» What you are asked to do: In the records that follow, the lines from the one containing "Open the new tab plus button" to the one containing "Given: Click the", inclusive, are to be given again exactly.

» Task material:
- Opening Delimiter -
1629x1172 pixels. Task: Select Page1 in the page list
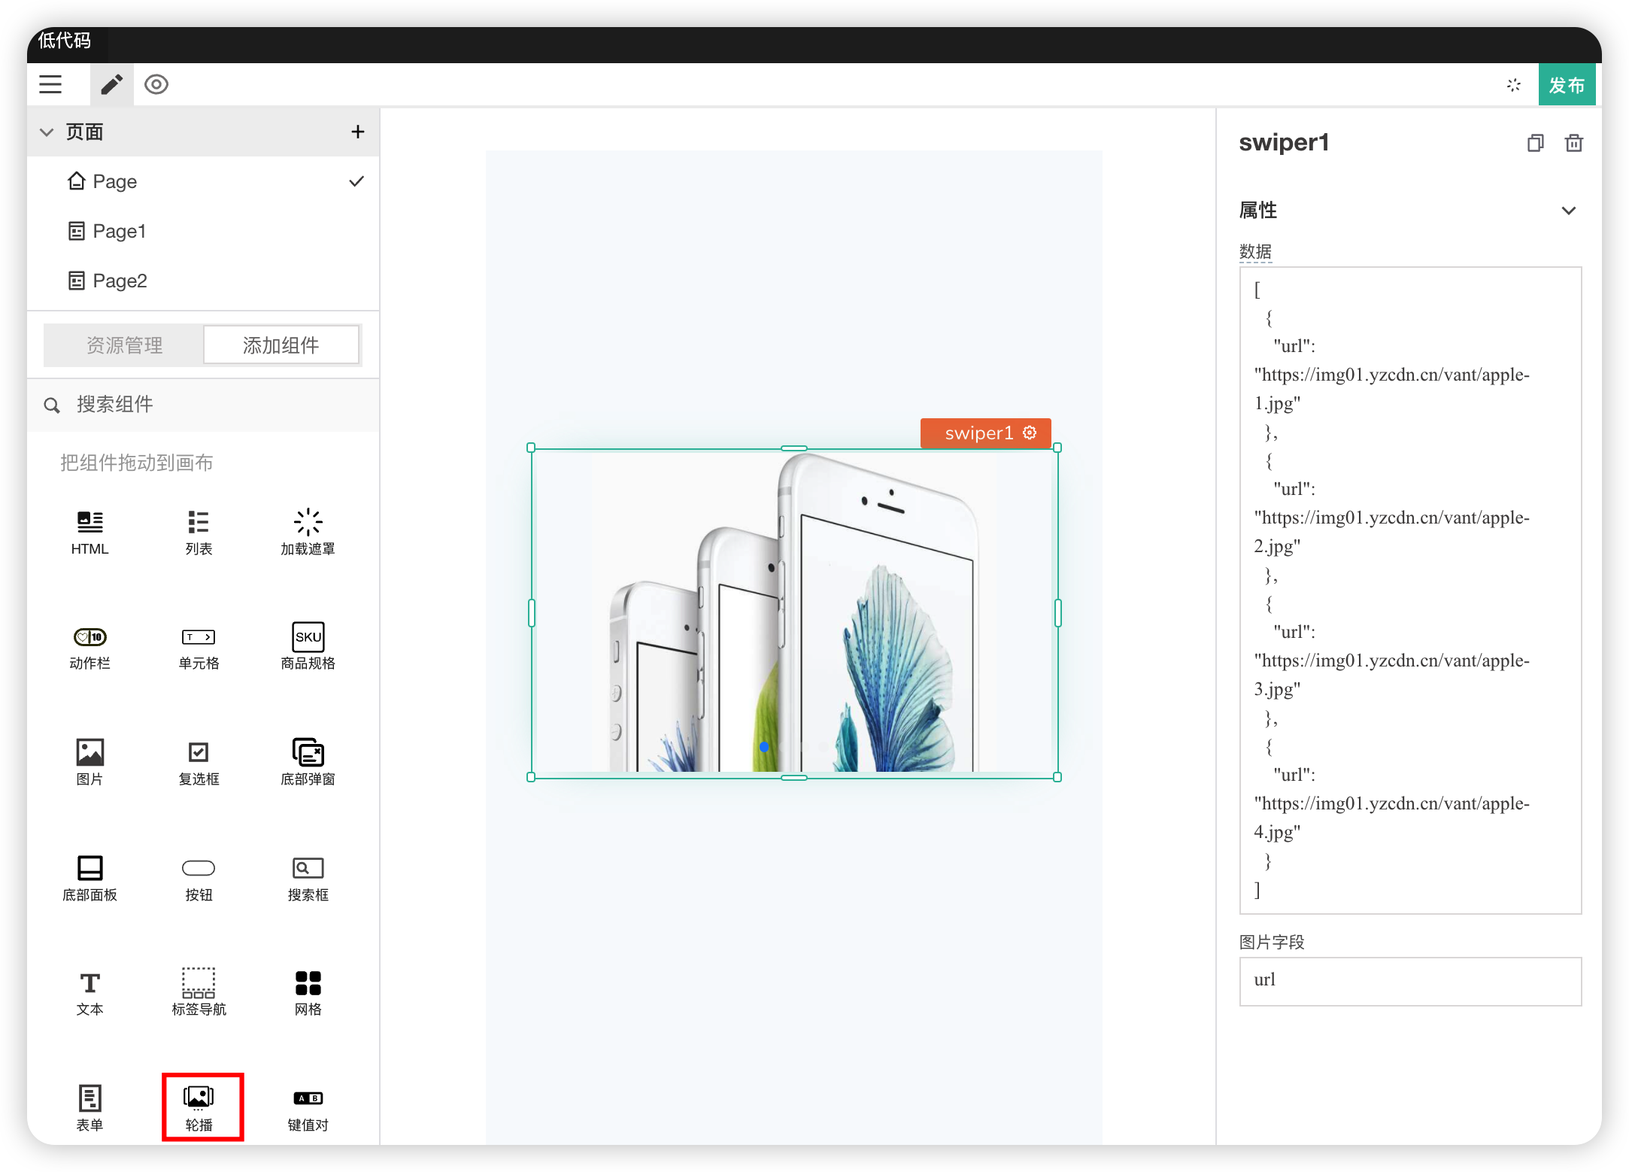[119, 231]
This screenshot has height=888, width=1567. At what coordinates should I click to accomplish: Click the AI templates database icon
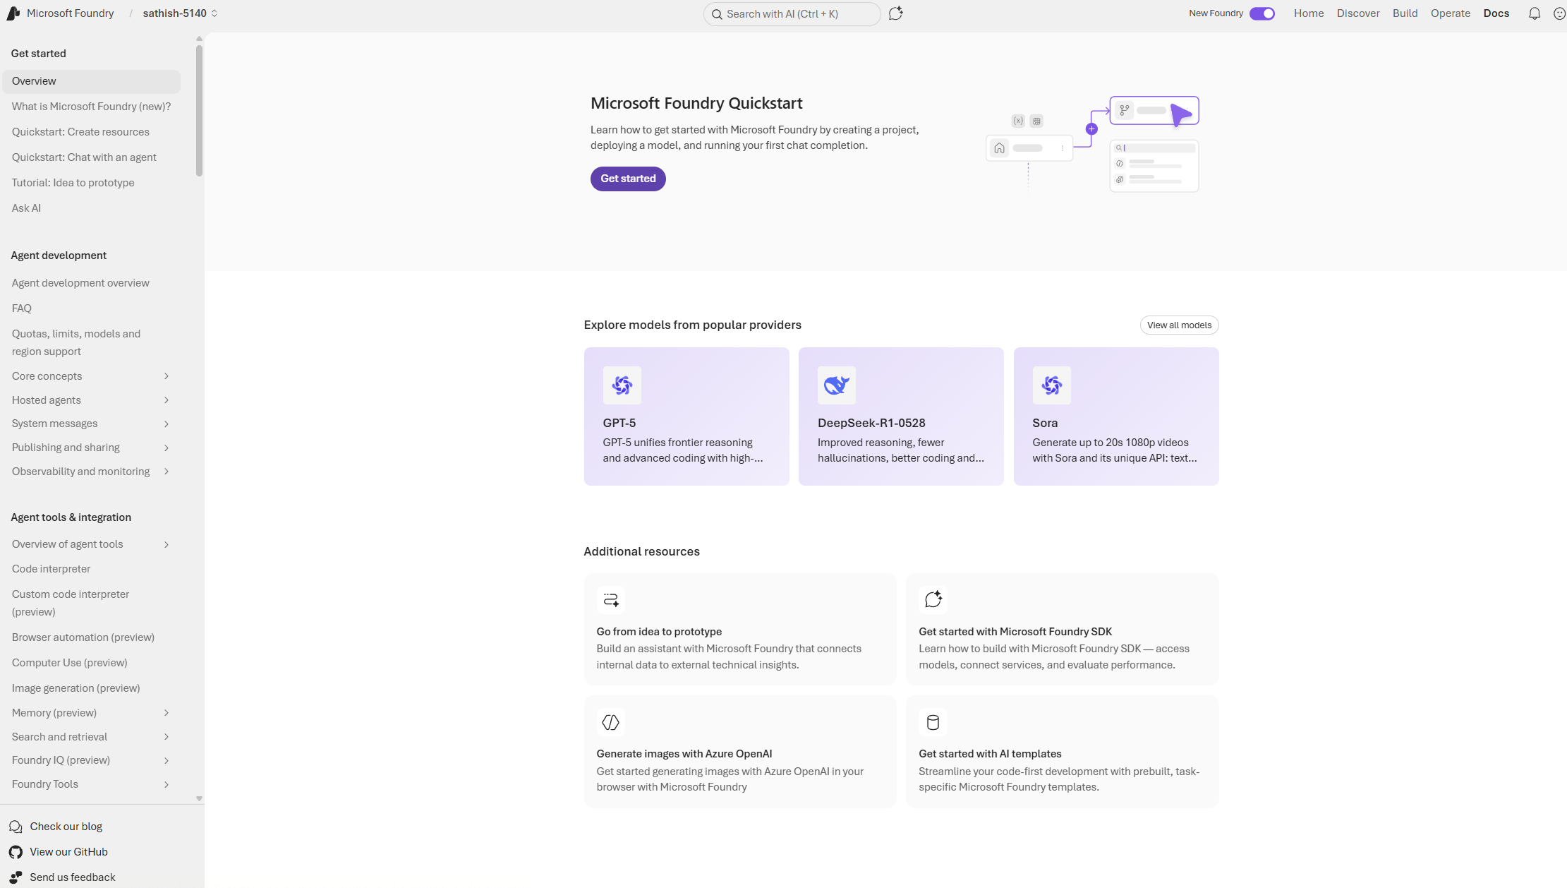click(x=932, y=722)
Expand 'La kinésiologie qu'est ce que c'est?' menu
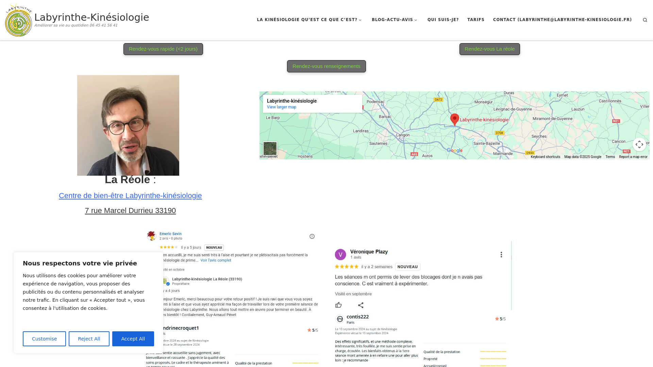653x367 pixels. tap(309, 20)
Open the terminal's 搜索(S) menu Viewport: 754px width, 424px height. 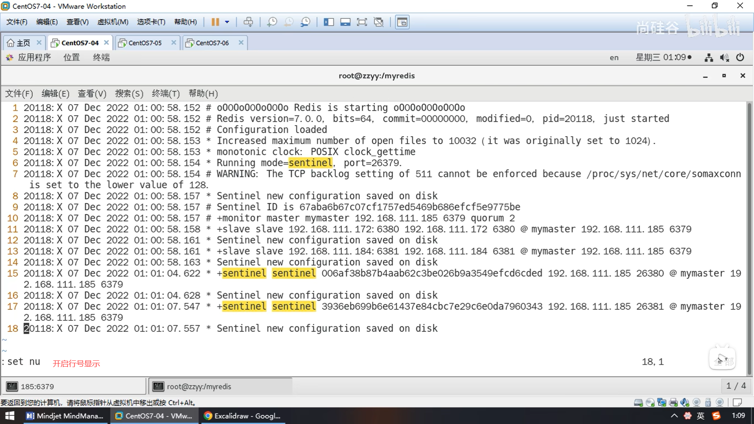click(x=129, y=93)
- Closing Delimiter -
- Opening Delimiter -
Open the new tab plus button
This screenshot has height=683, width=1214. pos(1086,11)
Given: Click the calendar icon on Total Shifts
- Closing Delimiter -
- Opening Delimiter -
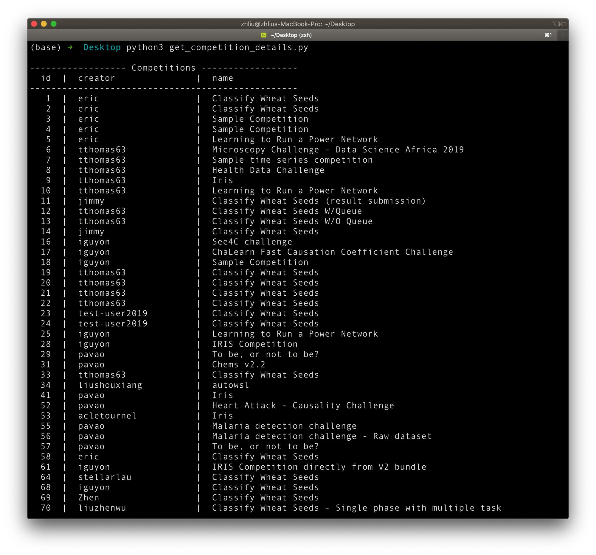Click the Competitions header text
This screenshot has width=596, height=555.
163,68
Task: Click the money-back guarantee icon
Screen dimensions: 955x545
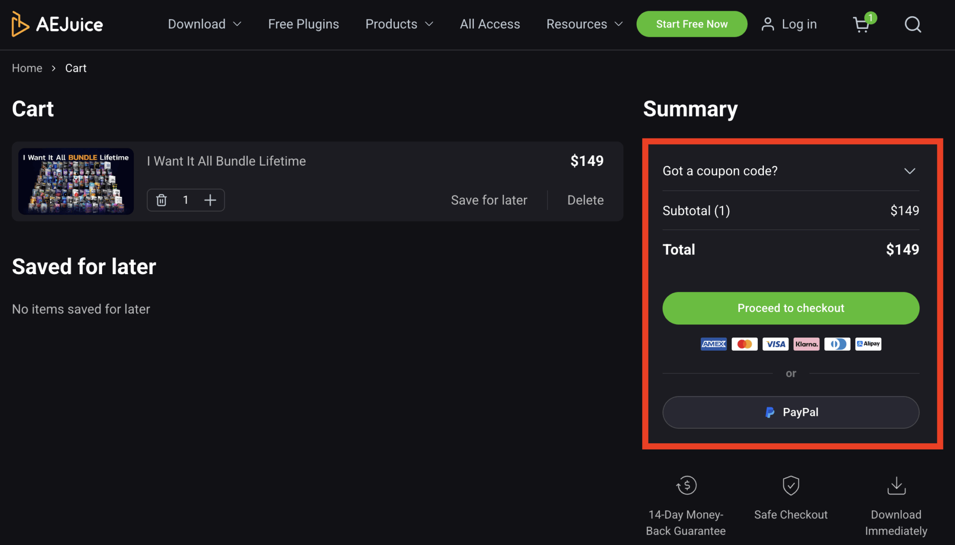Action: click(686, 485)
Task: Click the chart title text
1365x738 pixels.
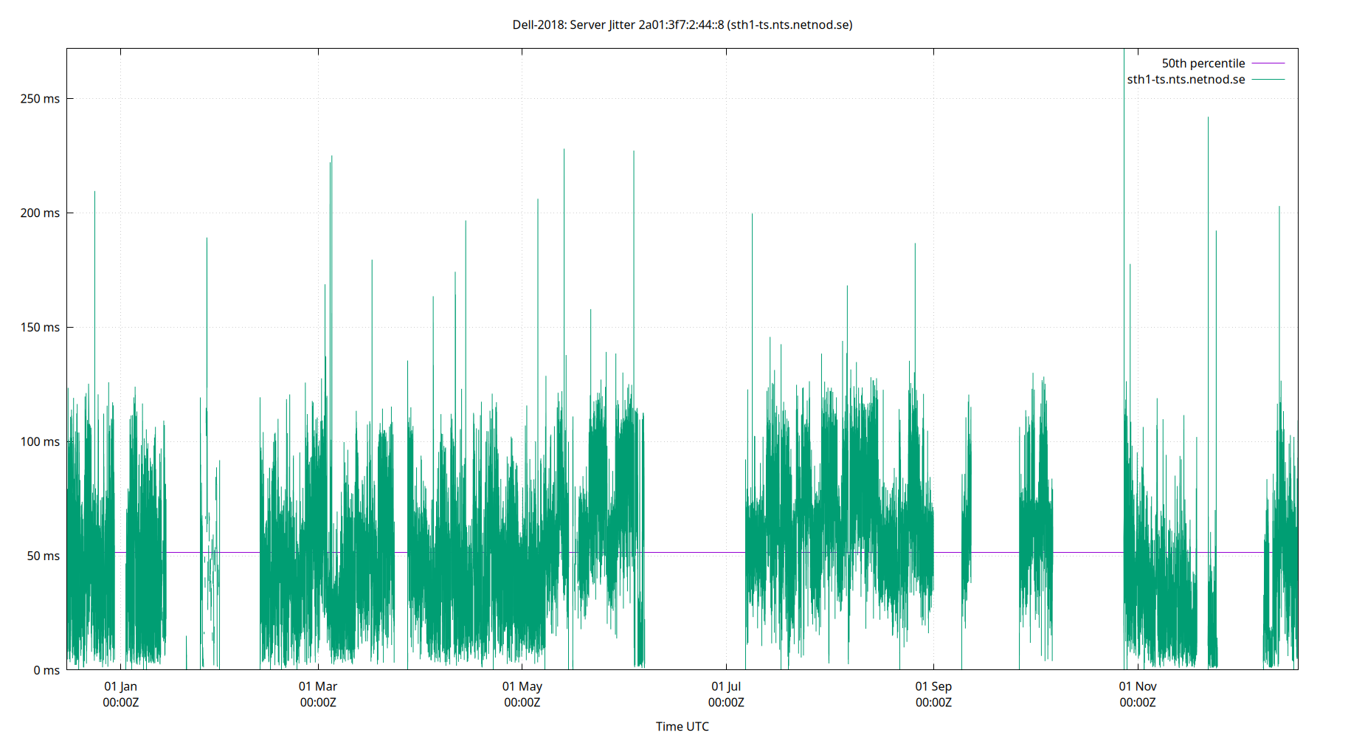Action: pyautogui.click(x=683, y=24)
- Closing Delimiter -
» Exercise output:
Open the new tab plus button
This screenshot has height=683, width=1214. pos(1086,11)
Given: Click the calendar icon on Total Shifts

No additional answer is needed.